[EXERCISE INPUT]:
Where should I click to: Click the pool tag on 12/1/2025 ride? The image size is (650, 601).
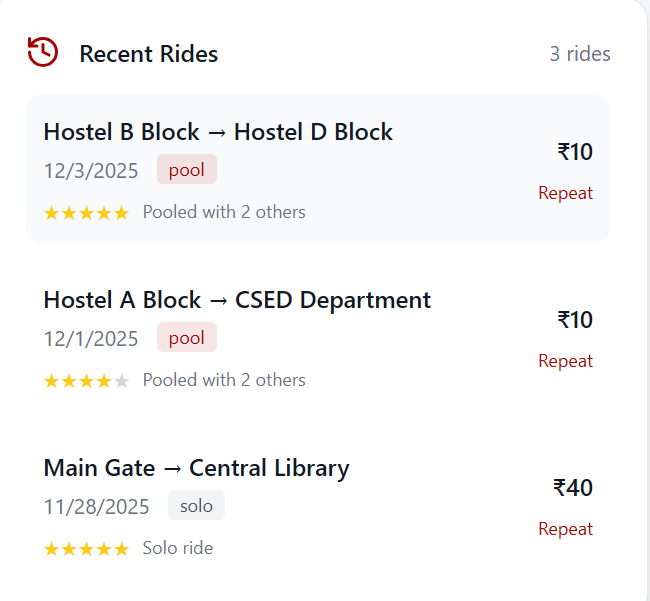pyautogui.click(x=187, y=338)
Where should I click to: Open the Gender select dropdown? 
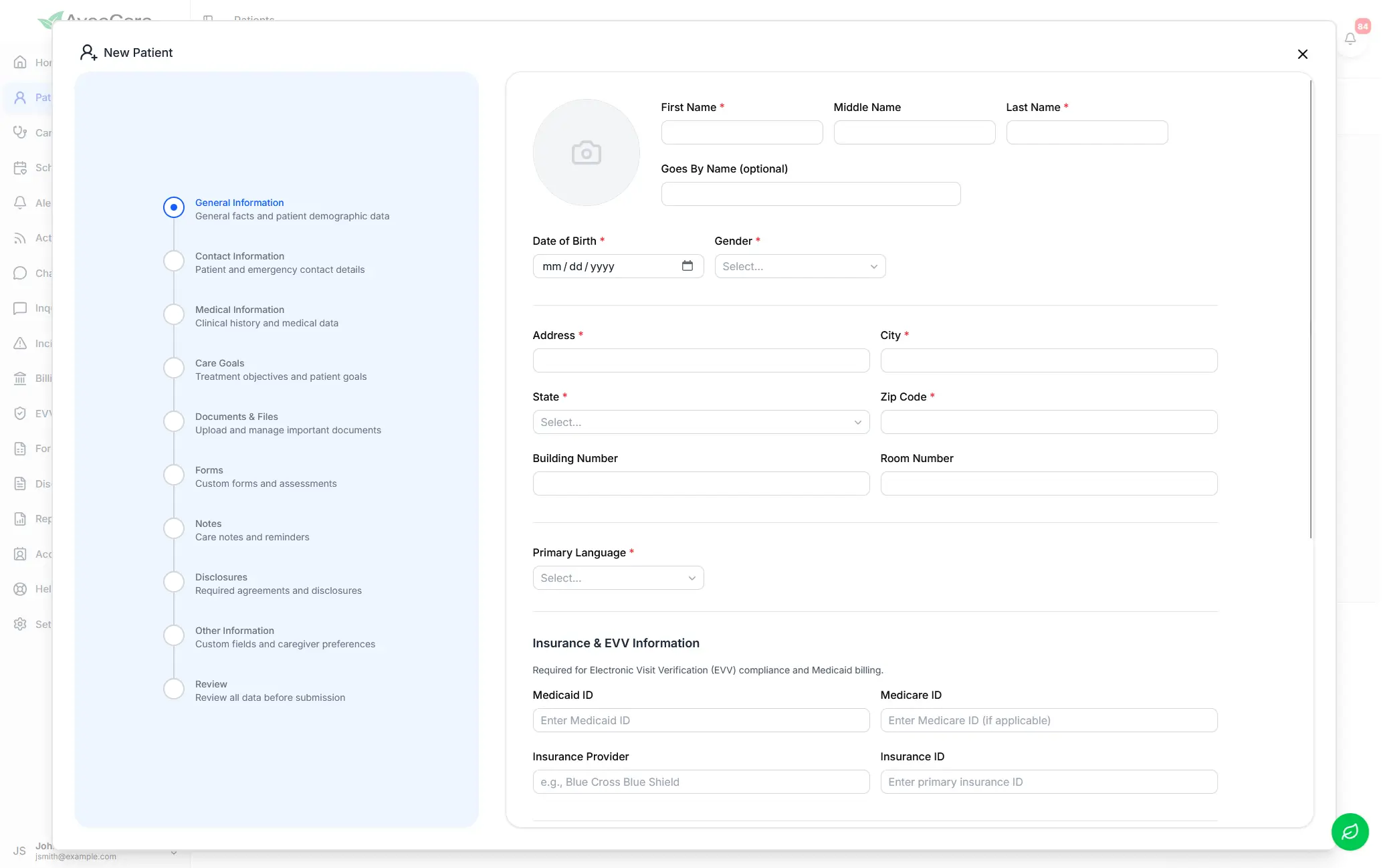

==

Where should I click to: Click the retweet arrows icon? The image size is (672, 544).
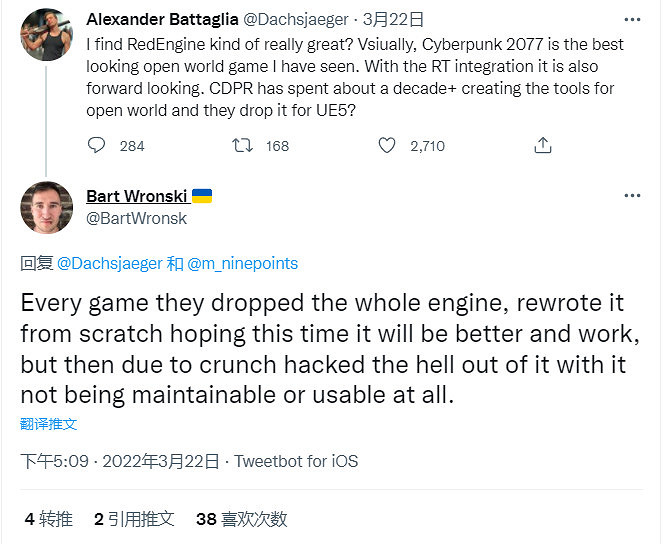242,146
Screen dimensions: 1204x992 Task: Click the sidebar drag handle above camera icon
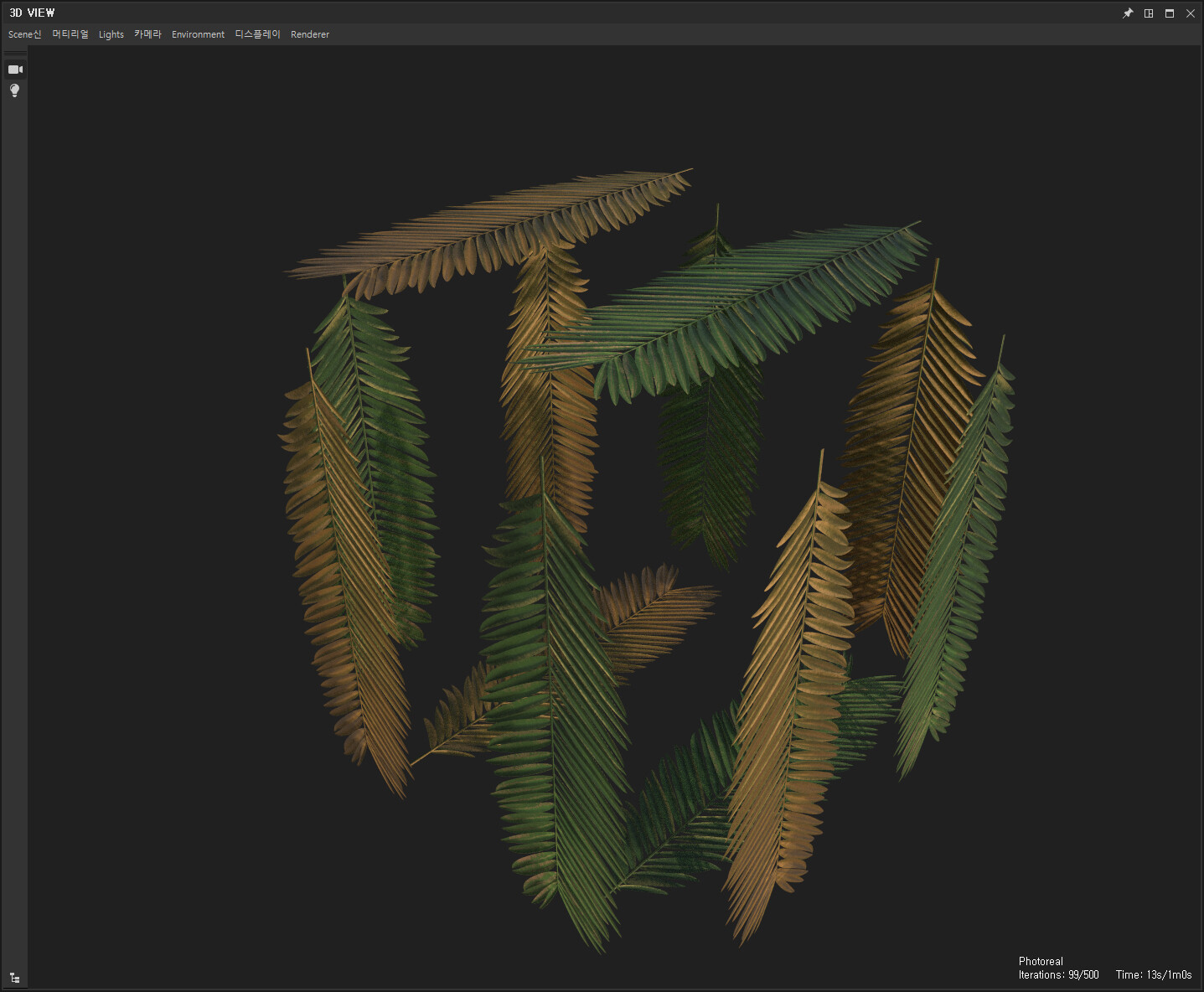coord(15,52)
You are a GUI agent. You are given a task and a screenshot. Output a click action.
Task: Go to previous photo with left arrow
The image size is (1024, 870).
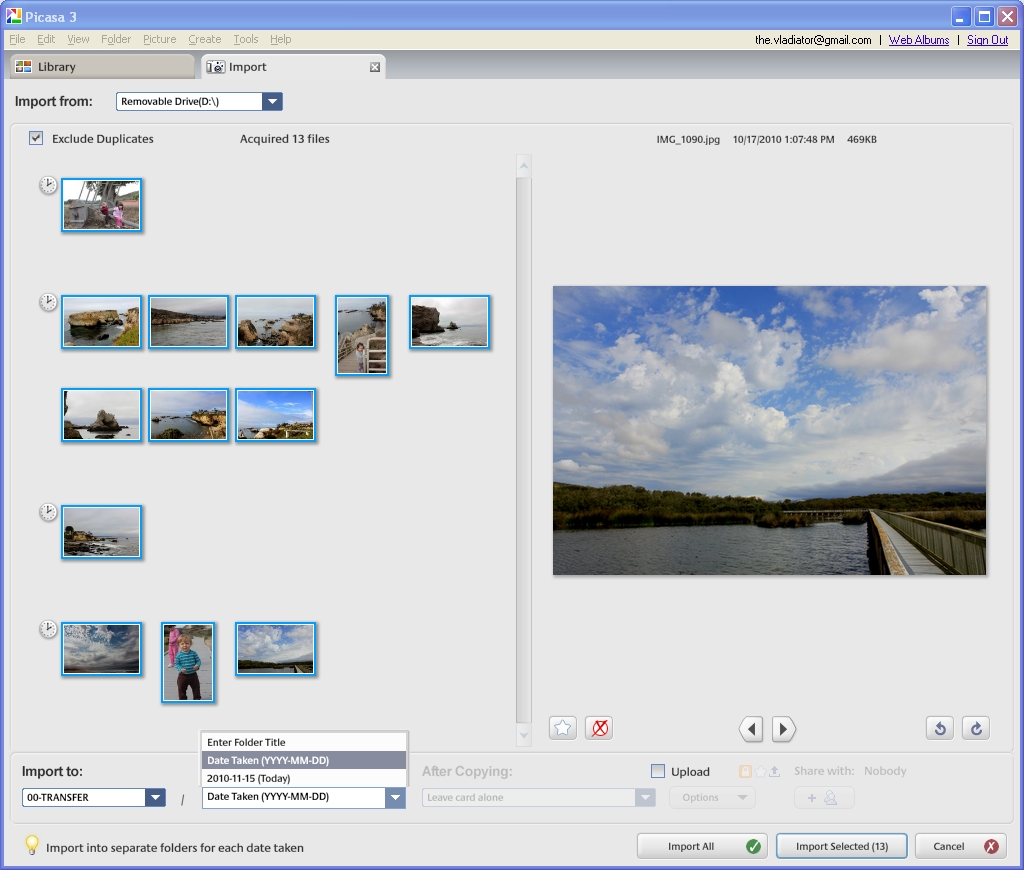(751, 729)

...

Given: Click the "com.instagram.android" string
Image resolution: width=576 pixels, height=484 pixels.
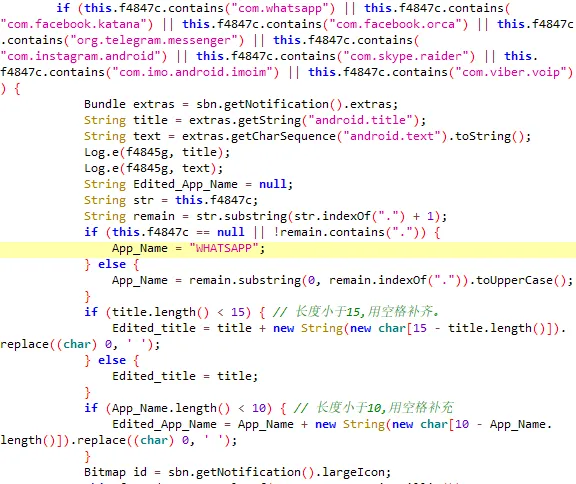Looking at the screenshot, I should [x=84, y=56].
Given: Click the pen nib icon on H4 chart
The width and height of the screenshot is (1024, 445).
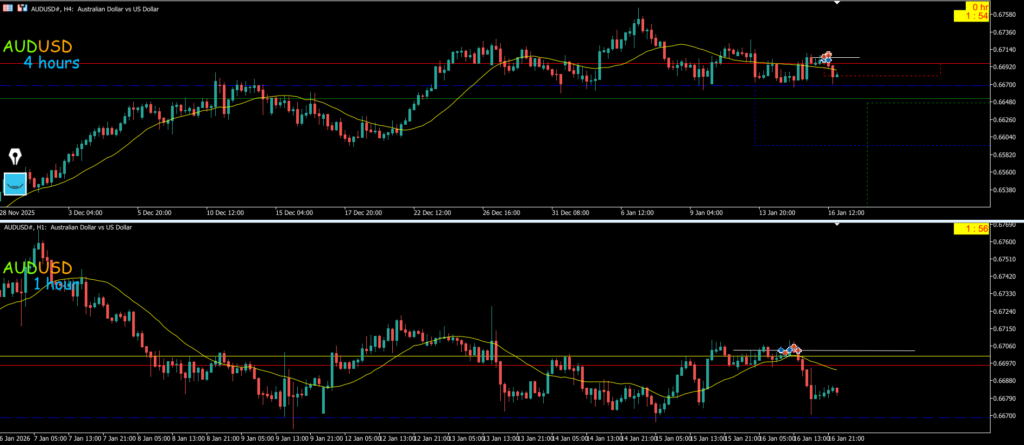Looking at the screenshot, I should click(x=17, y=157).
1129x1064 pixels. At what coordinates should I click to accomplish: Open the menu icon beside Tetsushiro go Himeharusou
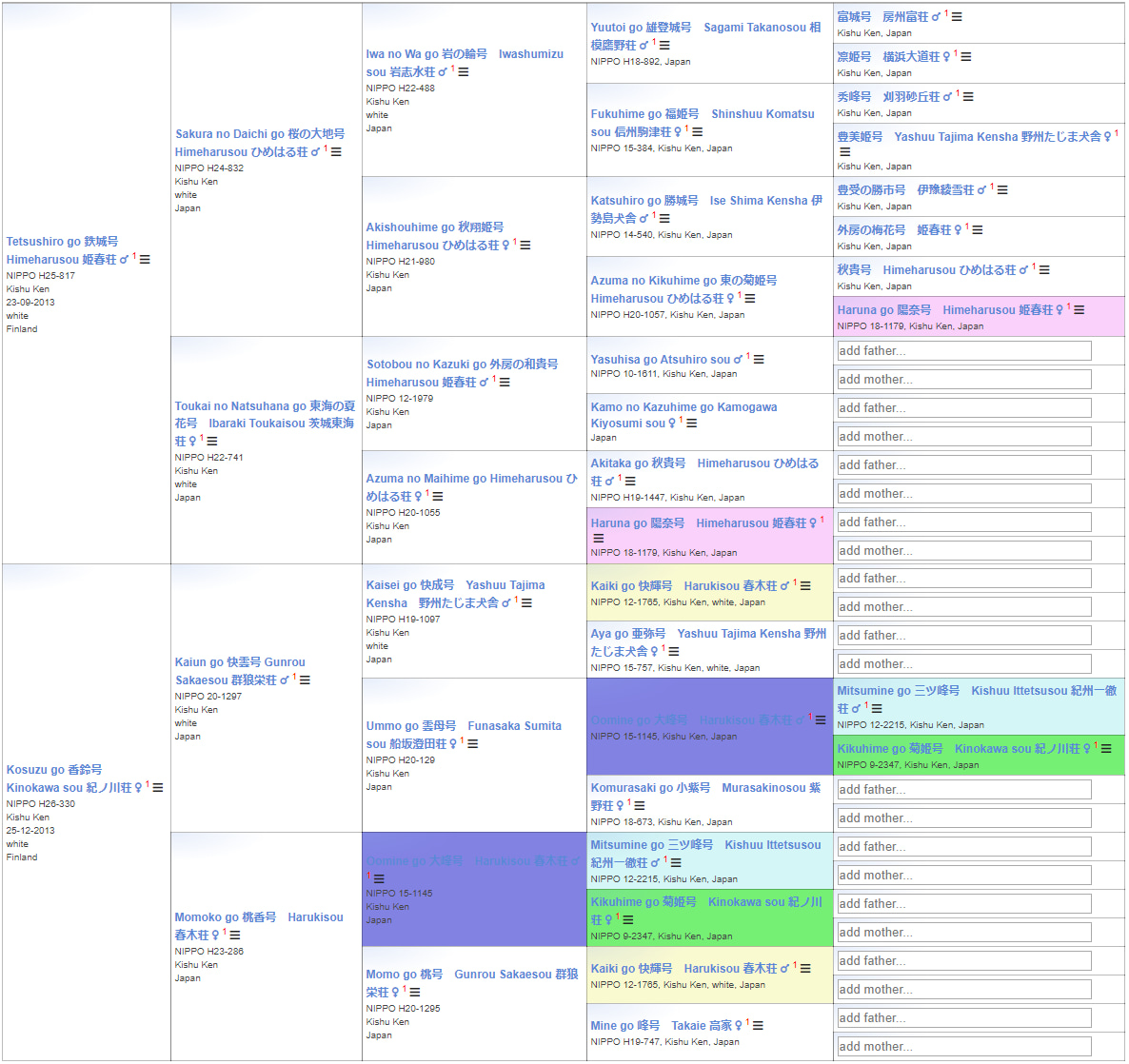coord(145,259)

[EXERCISE OBJECTIVE]:
Reproduce the data above verbatim, starting at the line that contains "Where should I click to: Click the pool" and ending at the line that contains "Where should I click to: Open", with both of those lines included. Leave the pictures out of the answer.

[THE SOLUTION]:
Where should I click to: Click the pool tag on 12/1/2025 ride? The image size is (650, 601).
pyautogui.click(x=187, y=338)
Where should I click to: Open the Gender select dropdown? 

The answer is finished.